La libreria è lì, nel cuore della Ville Lumière delle Dolomiti, proprio dentro il Corso, una di quelle strade del mondo - come il Faubourg o la Quinta o Montenapoleone - che evocano eleganze luccicanti e i privilegi del consumo; strisce di felicità, mercati del gusto che solo gli spessori economici più robusti permettono di frequentare: è il salotto buono di Cortina, dove la folla dei fortunati va traccheggiando con l'intimo compiacimento di esserci e di poterlo casomai raccontare agli amici che lo sono di meno. Lì, tra i negozi d'autore, le gallerie d'arte, le boutiques del desiderio, c'è anche lei ( poteva non esserci?) : la bottega dove s'incontrano, si maneggiano, si annusano i libri, l'ultima risorsa di una umanità condannata a guardare e ascoltare.

E' la libreria per definizione, quella dei Sovilla, Ilario e Giovanna prima, oggi con Franco e Nicoletta: una dinastia vera e propria, con i "vecchi" venuti su da Mestre più di trent'anni fa - ma già nel mestiere da tempo - a occupare e occuparsi di quella nicchia profumata di cultura. Un nobile commercio aperto da altri fin dagli inizi del Novecento (nomi come Lutteri, come Dreher Fois) e che dopo qualche peregrinazione in paese, era approdato nel posto in cui si trova ancora oggi, con l'interno naturalmente aggiornato. Specializzatisi nelle pubblicazioni d'arte, all'arte i Sovilla hanno sempre dedicato voce e spazi, ospitando raffinate mostre di pittura e di fotografia, questo perché la libreria non sia soltanto un sia pur ricco deposito riservato agli autori e agli editori, un recapito fisso e immutabile per chi ama la lettura (ce n'è ancora). Fu proprio da tale convinzione che nel lontano '72 si generò quell'idea di un "mese dei libri" (inizialmente soltanto Mondadori), che ha visto da allora l'agosto di Cortina affollato di scrittori e di appassionati raccolti sempre più numerosi alle loro presentazioni.
Erano nati quelli che sarebbero diventati gli "incontri letterari" del Savoia, chiamandovi i protagonisti della letteratura, i politici, i critici, i giornalisti, gli uomini di spettacolo, tutti e sempre impegnati a discutere di un libro, proprio o altrui.

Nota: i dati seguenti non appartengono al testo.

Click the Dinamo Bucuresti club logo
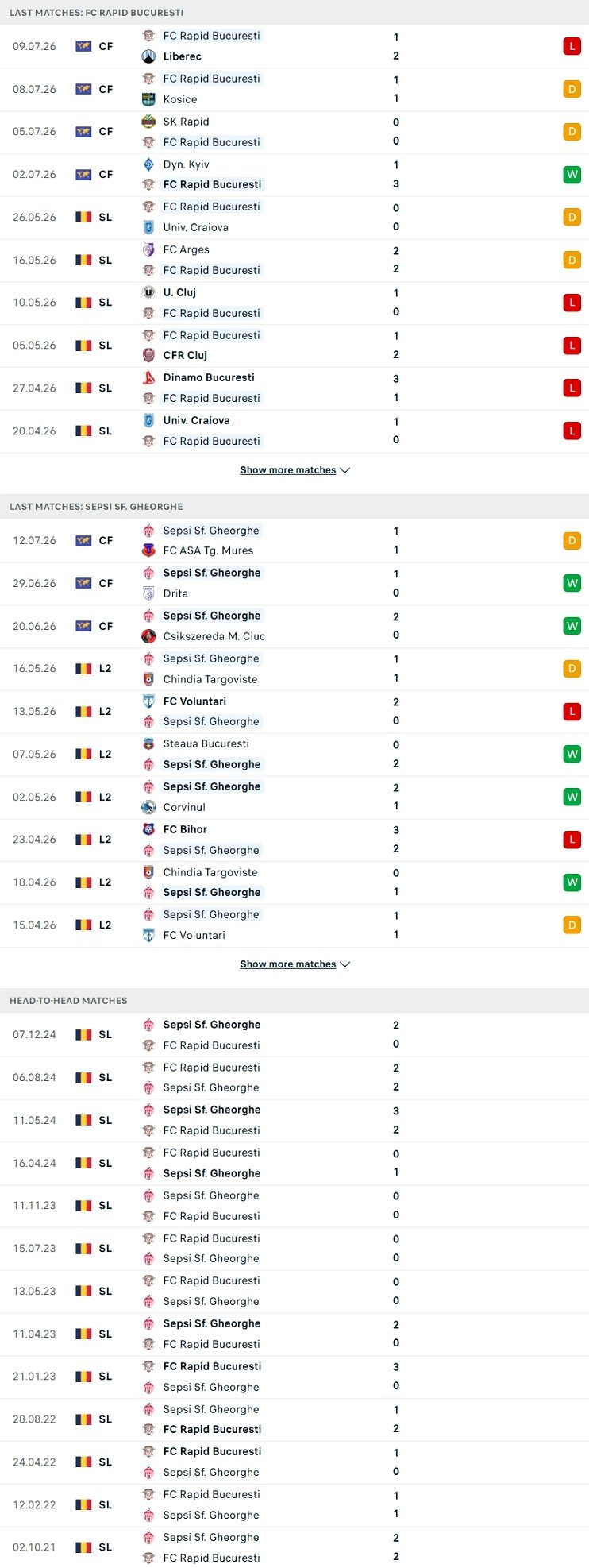Viewport: 589px width, 1568px height. pos(148,377)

Fu così che Ilario Sovilla divenne il patron di una rassegna destinata a iscriversi tra i grandi eventi di una Cortina che con essi, alla sua corona di regina della natura e della mondanità, poté aggiungere il gioiello di una cultura esigente e altamente qualificata, di una consuetudine molto amata dal pubblico: oggi provvisoriamente interrotta, ma pronta a ritrovare la sua sede e la sua vitalità in un futuro non troppo lontano. Ed è certo che ancora una volta i Sovilla saranno lì, a promuovere, a organizzare, a far uscire i libri dagli scaffali e lanciarli - per così dire - nel mondo, tra la gente e le emozioni della gente. In quell'angolo così brulicante nelle stagioni dell'alta vacanza, dove è obbligatorio passare anche solo per uno sguardo alle novità o per l'occasione di un incontro dimenticato, continua dunque la storia di una passione più forte delle inquietudini e delle amarezze di un lavoro così bello e così difficile: per di più a Cortina, una passione senza scampo!

* Ennio Rossignoli è stato presentatore e moderatore degli incontri letterari di Cortina, e attualmente è giornalista e opinionista per i quotidiani del gruppo Repubblica.